DEP has failed to exhaust its own administrative remedies by failing to issue a decision on the defendants' reapplication for a permit. In fact, argue the defendants, the prayer for injunctive relief would have been rendered moot if the reapplication had simply been denied. If DEP had acted then the defendants could have appealed an adverse decision to the court so not only were the defendants deprived of the protection the administrative procedure would have afforded them, but also of their statutory access to the courts.
The defendants indeed make a novel argument and concede they could find no authority for their position. They note that in "virtually every case they have encountered the party complaining of failure to exhaust is the state agency."
But the defendants argue the same good reasons for applying exhaustion doctrine here exists as it does in other cases. Agencies set up by the legislature should hear regulatory matters CT Page 4540 in the first instance; they have expertise, they can develop policy, and if they resolve matters pending before them it may render judicial review unnecessary, Housing Authority v.Papandrea, 222 Conn. at pp. 420-421, Cannata v.

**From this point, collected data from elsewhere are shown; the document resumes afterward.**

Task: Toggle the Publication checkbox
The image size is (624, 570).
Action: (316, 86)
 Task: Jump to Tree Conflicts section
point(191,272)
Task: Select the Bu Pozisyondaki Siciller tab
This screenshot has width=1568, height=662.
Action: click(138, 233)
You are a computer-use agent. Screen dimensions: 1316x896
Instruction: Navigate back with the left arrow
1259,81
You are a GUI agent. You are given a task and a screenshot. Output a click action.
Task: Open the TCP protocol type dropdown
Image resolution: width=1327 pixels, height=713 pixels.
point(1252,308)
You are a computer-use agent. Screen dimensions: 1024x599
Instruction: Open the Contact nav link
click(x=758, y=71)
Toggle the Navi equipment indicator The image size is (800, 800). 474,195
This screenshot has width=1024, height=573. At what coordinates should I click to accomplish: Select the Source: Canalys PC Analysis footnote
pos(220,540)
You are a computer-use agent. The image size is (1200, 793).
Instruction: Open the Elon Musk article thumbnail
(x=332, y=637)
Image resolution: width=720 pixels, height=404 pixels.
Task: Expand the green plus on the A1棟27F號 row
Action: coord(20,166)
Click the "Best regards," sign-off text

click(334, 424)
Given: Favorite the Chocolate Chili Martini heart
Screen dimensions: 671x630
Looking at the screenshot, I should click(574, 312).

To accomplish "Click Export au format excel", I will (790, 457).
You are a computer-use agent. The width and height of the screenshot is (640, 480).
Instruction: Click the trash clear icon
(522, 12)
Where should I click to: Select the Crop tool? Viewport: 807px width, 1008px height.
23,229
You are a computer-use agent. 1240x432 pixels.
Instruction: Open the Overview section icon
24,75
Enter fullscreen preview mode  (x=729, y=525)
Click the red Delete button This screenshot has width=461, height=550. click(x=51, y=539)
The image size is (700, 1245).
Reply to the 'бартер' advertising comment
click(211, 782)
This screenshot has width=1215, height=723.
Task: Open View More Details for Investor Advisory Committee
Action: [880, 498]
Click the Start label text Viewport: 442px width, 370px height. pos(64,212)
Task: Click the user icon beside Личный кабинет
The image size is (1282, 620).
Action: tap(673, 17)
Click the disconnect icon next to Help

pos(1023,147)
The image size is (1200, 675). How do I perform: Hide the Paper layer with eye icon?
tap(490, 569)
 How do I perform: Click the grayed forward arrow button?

DEP,215 Conn. at p. 627. Therefore, the doctrine should apply here and DEP's request for injunctive relief should be denied because it failed to exhaust its own administrative remedies and procedures.
The reason why the defendants haven't found cases applying the exhaustion doctrine to state agencies is a good one. Such an application of this doctrine would subvert the reason for setting up certain administrative agencies in the first place. Such agencies are set up to intervene in and regulate activities by private individuals or companies which are seen as presenting a danger or the possibility of a danger to public health, safety or the environment. The agencies are themselves part and parcel of an entire regulatory scheme that also may set up a licensing or permit system administered by the agency. People denied licenses or permits to conduct their activity in the protected or concerned area subject to the agency's regulation have a right to appeal to the courts. The agency itself is often given powers to issue cease and desist orders. Such agencies are also given the right to go to the courts to seek injunctive relief, cf for example. Hazardous Waste, §§ 22a-114 et seq., Radiation and Radioactive Materials §§ 22a-148 et seq., Air Pollution Control, §§ 22a-170 et seq.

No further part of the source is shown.